# Consigne
Renvoyez mot pour mot le passage du texte source qui va de « C’était hier » jusqu'à « virtuel des financiers. » inclus.

# Texte source

Mise en garde:
Ce billet 5e anniversaire est un essai-fiction, toute ressemblance avec des événements, situations ou des personnes réelles n’est pas totalement le fruit du hasard. Sa lecture peut provoquer du scepticisme, des désaccords, des critiques, de l’agacement, de l’indifférence, des idées de projet, de l’inquiétude, des réactions de déni, des espoirs, des renforcements ou des questionnements. Il est recommandé d’échanger vos impressions avec collègues et amis.
4 mai 2026, 5h40
J’ouvre finalement un œil après cette ixième nuit agitée. Cela s’annonce comme une belle journée de printemps. De ma fenêtre, je regarde l’arbre et les bourgeons qui déploient leurs feuilles d’un beau vert tendre. La nature semble indifférente à la morosité ambiante. Je devrais m’en inspirer… J’ai l’impression de venir d’une époque pas si lointaine qui ne cesse de s’effriter. Les yeux au plafond, je me retrouve dans cet état de rêverie à la recherche de cet hier qui m’a conduit à ce 4 mai.
C’était hier
D’où me vient donc ce sentiment d’attente de je ne sais trop quoi et quand cela a-t-il commencé? Si je me force à fouiller mes souvenirs vagabonds et à retracer le chemin parcouru, cela remonte au printemps 2020 où l’économie mondiale subit un coup de frein d’une violence jamais vue causant un véritable traumatisme économique et de fortes perturbations des marchés comme celui du pétrole, ébranlant nos certitudes quant à la primauté des droits individuels et de l’invincibilité du capital. On découvrait comment nos destins sont liés dans une chaîne ininterrompue d’activités humaines à l’échelle planétaire et la vulnérabilité de l’humanité dans le monde réel et non virtuel des financiers.
Produit de l’évolution, nous avons besoin d’un ennemi perceptible pour répondre au danger et nous en avions trouvé un à notre mesure. Sans ennemis précis, possédant un merveilleux prétexte, on pouvait mettre au rancart les questions et les décisions qui permettraient de réduire l’ampleur des conflits et autres catastrophes et pandémies qui se préparaient déjà à la suite du dérèglement climatique.

# Enregistrements présentés
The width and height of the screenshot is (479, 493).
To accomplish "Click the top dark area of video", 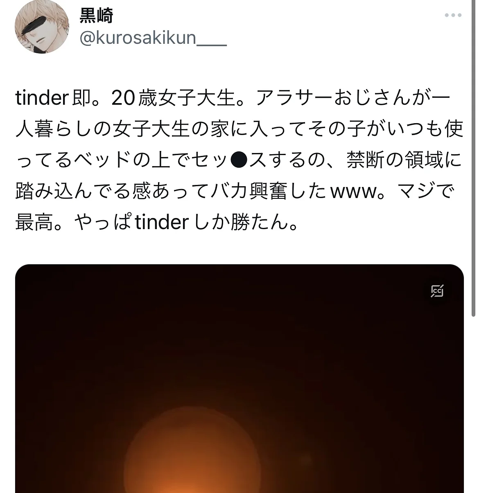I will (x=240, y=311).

--

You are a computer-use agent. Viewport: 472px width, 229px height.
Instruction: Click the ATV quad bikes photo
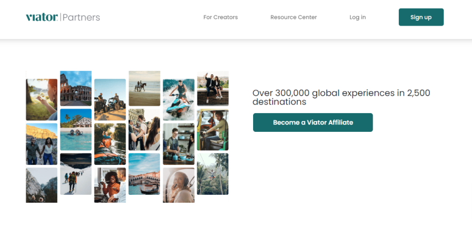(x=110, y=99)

# Réponse ci-dessous
C’était hier
D’où me vient donc ce sentiment d’attente de je ne sais trop quoi et quand cela a-t-il commencé? Si je me force à fouiller mes souvenirs vagabonds et à retracer le chemin parcouru, cela remonte au printemps 2020 où l’économie mondiale subit un coup de frein d’une violence jamais vue causant un véritable traumatisme économique et de fortes perturbations des marchés comme celui du pétrole, ébranlant nos certitudes quant à la primauté des droits individuels et de l’invincibilité du capital. On découvrait comment nos destins sont liés dans une chaîne ininterrompue d’activités humaines à l’échelle planétaire et la vulnérabilité de l’humanité dans le monde réel et non virtuel des financiers.